━━━ Data supplied ━━━

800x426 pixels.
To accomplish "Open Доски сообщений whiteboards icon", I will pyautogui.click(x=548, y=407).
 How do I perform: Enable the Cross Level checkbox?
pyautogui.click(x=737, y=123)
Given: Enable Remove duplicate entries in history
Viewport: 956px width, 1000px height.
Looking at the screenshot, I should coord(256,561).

━━━
━━━ Data supplied ━━━

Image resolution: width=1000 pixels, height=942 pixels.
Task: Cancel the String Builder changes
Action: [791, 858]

━━━

## Your assignment
What are the lines above, starting at the one with "800x426 pixels." and ending at the one with "Given: Enable Remove"? Give them again exactly, and only them.

## Result
800x426 pixels.
To accomplish "Open Доски сообщений whiteboards icon", I will pyautogui.click(x=548, y=407).
 How do I perform: Enable the Cross Level checkbox?
pyautogui.click(x=737, y=123)
Given: Enable Remove duplicate entries in history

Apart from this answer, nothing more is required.